Can't you run Torque Pro if you update the PID values to match Tesla's? This sheet has lots of them listed: Model 3 CAN bus IDs and data

Really hoping i can find a way to get the OBD2 data into my data files that are generated by racing apps with speed, lap time etc.
 
If anyone is using a standard ELM327 device I highly recommend upgrading to one of the OBDLink devices. They provide data so much faster so the gauges update in real time (like 750 packets per second vs what, 20-30 for the ELM327 devices).
Good info. I have a problem with the app slow to load the gauges I've created. I'm thinking this may help.
 
Can't you run Torque Pro if you update the PID values to match Tesla's? This sheet has lots of them listed: Model 3 CAN bus IDs and data

Really hoping i can find a way to get the OBD2 data into my data files that are generated by racing apps with speed, lap time etc.

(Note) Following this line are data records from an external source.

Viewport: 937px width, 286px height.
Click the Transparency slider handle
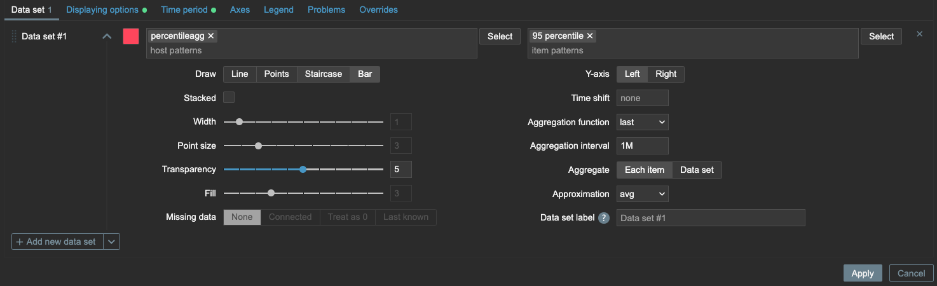[303, 170]
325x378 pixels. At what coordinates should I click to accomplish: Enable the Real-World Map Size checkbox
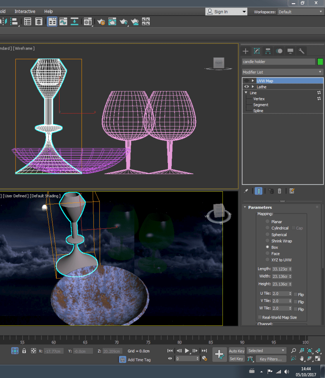point(260,317)
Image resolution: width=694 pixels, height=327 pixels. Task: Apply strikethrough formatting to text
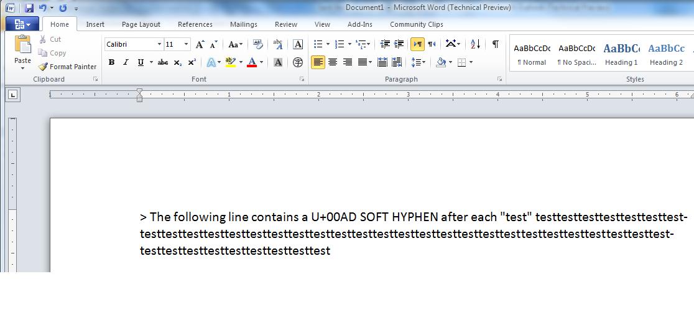click(x=162, y=62)
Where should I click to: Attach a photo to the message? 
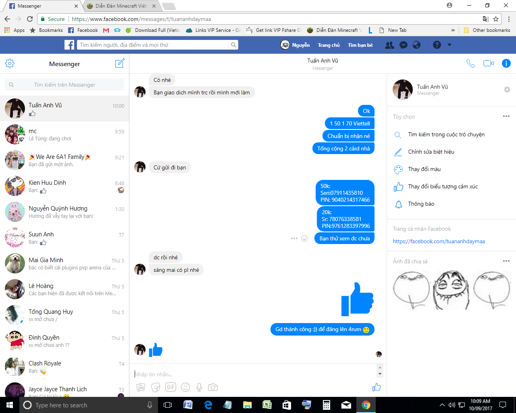141,387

The spreadsheet has CAN bus IDs. You would have to map them to OBD PIDs. It is possible to do, since EVTV provides a file with Tesla PIDs. But they do the conversion in the firmware for their device, so it is not clear how they do that. I've asked that question over on this thread but have gotten no response.

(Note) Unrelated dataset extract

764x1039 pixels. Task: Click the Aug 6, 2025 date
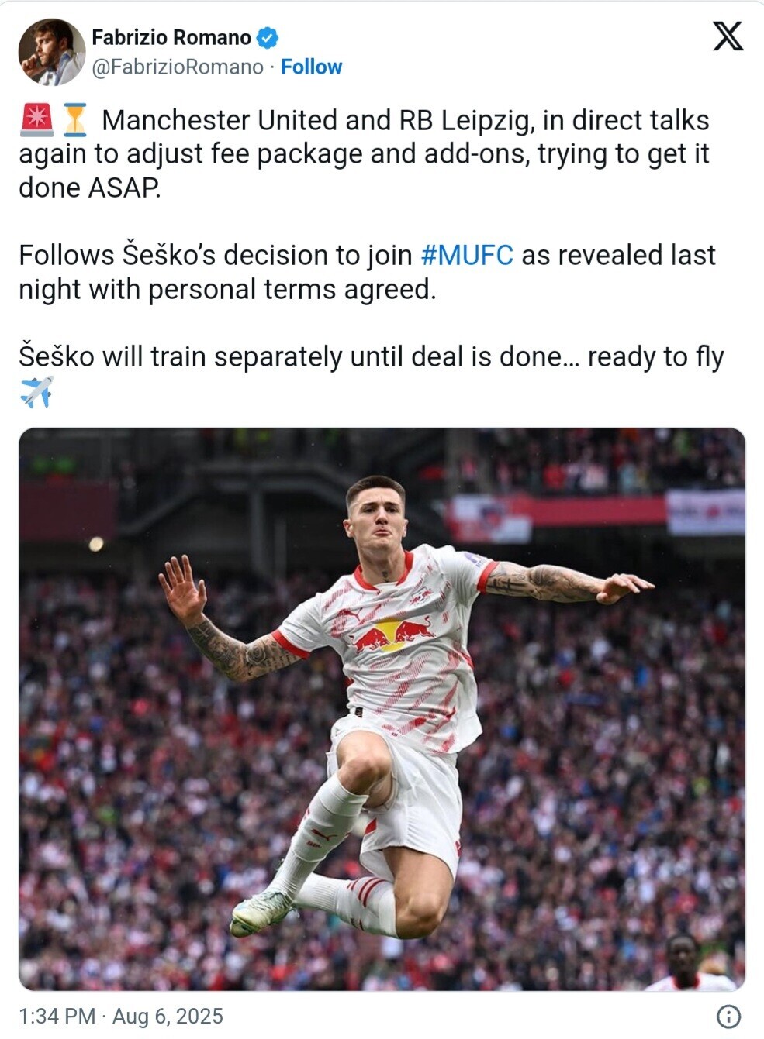[168, 1016]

What I ended up doing is buying both the EVTV device and the CAN bus cable, and daisy-chaining them to the can bus connector. So I can run both Scan My Tesla and Torque Pro.
 
Finally bit the bullet and bought the adapter cable and OBDLink LX adapter as an early Christmas present to myself. I'm hoping to be able to monitor my strange battery range reduction that follows my drive to work. Just curious if anyone (@amund7 ?) can suggest the best way to have an "idle" car record data for about 1 hour without the app or adapter sleeping/disconnecting for further analysis?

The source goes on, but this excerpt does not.